An unexplained racial crossover in breast cancer rates in the United States has been apparent since 1969: among women over age 40 years, the rate is higher among white compared with black women, while among women under age 40, the reverse is true. To explore the contribution of social class to this phenomenon, the present study used 1980 census block-group data to generate population-based age-specific breast cancer rates stratified by race and class.

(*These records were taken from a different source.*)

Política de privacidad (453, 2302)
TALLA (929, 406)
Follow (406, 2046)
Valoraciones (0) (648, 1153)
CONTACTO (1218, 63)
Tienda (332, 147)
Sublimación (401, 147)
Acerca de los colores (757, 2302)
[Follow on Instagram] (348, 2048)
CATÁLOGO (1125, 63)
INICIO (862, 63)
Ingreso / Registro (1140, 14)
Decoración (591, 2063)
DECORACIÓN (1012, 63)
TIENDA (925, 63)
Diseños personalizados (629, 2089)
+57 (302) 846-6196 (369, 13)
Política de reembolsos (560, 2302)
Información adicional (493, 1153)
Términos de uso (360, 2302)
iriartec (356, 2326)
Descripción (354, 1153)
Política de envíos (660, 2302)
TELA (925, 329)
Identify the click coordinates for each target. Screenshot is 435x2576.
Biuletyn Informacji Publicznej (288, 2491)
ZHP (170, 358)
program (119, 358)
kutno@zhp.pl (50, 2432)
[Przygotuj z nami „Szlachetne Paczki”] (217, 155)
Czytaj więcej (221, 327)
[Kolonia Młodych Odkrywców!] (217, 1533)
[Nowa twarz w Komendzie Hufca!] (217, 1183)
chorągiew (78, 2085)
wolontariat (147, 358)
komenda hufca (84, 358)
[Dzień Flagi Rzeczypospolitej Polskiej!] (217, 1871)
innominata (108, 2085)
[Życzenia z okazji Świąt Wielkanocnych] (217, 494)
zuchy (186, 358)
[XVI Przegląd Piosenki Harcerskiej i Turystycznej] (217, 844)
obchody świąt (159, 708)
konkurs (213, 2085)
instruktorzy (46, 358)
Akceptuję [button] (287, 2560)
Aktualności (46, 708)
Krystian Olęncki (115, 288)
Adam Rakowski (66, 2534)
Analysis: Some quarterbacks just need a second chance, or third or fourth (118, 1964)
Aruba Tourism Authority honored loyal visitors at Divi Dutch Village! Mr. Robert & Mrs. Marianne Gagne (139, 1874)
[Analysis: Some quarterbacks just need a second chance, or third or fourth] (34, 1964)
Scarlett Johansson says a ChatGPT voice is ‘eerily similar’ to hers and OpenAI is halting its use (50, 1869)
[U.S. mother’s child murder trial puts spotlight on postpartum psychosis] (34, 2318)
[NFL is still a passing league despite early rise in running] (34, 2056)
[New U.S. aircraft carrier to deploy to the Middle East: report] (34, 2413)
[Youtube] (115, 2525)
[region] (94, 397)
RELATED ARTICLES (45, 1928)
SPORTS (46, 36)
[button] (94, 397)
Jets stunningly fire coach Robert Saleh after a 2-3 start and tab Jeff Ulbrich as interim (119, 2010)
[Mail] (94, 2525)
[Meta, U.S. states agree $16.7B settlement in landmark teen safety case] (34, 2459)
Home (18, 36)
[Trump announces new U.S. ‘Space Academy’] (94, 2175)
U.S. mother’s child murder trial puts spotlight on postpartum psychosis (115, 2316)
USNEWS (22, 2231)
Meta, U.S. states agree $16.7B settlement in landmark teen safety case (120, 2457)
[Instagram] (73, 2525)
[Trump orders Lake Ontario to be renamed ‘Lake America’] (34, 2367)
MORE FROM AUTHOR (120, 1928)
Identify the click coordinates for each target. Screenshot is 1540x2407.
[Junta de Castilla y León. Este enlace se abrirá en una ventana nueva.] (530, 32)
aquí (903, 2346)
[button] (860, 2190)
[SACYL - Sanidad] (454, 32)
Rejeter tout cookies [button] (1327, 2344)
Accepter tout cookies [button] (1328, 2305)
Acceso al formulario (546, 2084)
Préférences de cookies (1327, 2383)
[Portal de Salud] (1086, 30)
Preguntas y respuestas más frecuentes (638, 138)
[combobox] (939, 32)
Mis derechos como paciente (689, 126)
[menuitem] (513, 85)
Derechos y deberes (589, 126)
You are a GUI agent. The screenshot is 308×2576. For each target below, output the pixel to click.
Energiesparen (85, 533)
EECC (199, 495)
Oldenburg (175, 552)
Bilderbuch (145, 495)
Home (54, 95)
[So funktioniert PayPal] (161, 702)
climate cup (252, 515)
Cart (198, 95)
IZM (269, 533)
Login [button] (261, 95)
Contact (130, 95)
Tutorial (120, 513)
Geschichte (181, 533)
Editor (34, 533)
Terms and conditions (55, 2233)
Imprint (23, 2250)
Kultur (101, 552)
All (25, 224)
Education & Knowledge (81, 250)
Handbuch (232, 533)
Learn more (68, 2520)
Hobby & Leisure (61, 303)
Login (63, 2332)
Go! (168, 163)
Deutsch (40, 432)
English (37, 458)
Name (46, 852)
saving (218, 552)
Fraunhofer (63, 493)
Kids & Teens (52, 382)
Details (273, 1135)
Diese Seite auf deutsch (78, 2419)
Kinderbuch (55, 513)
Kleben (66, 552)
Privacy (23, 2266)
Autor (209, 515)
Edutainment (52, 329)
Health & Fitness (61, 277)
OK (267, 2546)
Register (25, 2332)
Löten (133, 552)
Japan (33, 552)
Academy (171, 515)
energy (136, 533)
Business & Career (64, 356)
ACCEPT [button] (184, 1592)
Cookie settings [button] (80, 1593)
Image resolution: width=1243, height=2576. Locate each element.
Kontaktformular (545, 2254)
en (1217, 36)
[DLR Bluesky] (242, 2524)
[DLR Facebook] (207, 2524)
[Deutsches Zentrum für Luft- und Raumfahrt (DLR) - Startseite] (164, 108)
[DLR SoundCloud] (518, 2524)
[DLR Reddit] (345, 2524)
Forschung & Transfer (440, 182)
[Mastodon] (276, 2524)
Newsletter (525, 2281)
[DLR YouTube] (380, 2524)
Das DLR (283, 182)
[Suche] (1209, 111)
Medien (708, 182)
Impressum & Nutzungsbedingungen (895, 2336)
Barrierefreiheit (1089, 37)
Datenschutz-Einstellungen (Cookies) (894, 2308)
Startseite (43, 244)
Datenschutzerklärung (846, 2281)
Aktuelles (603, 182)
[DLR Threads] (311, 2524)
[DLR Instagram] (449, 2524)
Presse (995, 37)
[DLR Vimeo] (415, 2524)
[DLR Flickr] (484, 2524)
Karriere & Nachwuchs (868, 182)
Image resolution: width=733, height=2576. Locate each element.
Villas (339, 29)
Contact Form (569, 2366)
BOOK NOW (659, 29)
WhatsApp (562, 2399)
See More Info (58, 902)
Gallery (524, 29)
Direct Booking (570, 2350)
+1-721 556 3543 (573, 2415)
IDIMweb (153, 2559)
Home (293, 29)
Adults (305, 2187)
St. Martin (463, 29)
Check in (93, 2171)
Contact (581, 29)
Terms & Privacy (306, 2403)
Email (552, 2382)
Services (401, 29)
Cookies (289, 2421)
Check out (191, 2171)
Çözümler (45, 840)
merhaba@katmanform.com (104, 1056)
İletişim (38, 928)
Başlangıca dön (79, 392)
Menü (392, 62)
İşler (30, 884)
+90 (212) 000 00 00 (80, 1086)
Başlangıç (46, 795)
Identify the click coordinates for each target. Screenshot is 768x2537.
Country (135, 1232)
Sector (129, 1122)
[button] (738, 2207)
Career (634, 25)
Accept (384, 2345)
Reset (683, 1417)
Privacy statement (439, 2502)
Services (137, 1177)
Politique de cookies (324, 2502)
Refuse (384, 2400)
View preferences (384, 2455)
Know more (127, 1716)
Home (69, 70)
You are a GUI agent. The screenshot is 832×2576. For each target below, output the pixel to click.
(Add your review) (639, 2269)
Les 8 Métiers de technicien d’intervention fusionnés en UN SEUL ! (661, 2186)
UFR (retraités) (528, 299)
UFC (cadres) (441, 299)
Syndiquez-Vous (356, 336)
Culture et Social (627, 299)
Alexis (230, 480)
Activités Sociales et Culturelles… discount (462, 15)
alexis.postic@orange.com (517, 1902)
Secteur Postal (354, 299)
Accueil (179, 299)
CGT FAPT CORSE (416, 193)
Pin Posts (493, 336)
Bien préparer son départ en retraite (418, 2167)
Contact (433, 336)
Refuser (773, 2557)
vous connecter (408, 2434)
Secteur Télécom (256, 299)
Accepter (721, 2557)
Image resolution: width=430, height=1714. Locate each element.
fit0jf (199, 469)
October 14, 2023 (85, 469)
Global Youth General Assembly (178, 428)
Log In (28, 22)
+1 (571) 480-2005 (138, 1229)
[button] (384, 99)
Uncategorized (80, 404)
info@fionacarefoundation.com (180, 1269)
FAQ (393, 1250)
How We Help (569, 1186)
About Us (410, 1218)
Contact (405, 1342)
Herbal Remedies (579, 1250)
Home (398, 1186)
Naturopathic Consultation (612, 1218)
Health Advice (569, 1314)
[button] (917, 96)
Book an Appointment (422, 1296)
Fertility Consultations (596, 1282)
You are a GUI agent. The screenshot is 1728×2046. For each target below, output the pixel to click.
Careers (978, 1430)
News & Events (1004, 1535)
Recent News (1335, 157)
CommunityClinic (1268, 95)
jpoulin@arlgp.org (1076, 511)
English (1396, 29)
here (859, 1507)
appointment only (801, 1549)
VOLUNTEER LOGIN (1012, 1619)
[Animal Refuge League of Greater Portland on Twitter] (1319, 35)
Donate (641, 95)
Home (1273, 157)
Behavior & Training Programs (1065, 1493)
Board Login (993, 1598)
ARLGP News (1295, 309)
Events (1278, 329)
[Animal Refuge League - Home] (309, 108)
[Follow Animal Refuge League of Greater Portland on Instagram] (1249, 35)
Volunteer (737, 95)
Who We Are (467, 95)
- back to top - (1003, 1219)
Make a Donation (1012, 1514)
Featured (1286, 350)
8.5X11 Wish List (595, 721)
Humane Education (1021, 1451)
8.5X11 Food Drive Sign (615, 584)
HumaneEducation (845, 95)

Cancer data included all black women (n = 405) and white women (n = 4,259) diagnosed with primary breast cancer during 1979-1981 in the San Francisco Bay Area Resource for Cancer Control registry. Among women under age 40, the black/white incidence ratio among women from predominantly working class block-groups was 1.08 (95% confidence interval (CI) 0.74-1.56), but among those from non-working class block-groups, the black/white ratio equaled 1.96 (95% CI 1.17-3.26). Among women age 40 years or over, the black/white incidence ratio among women from working class block-groups was 0.78 (95% CI 0.68-0.89), but was 0.98 (95% CI 0.78-1.23) among women from non-working class block-groups. These findings underscore the class-based nature of the observed crossover and pose a challenge to accepted theories of breast cancer etiology. Possible risk factors contributing to these findings are discussed, including induced abortion and oral contraceptive use prior to first full-term pregnancy.[1]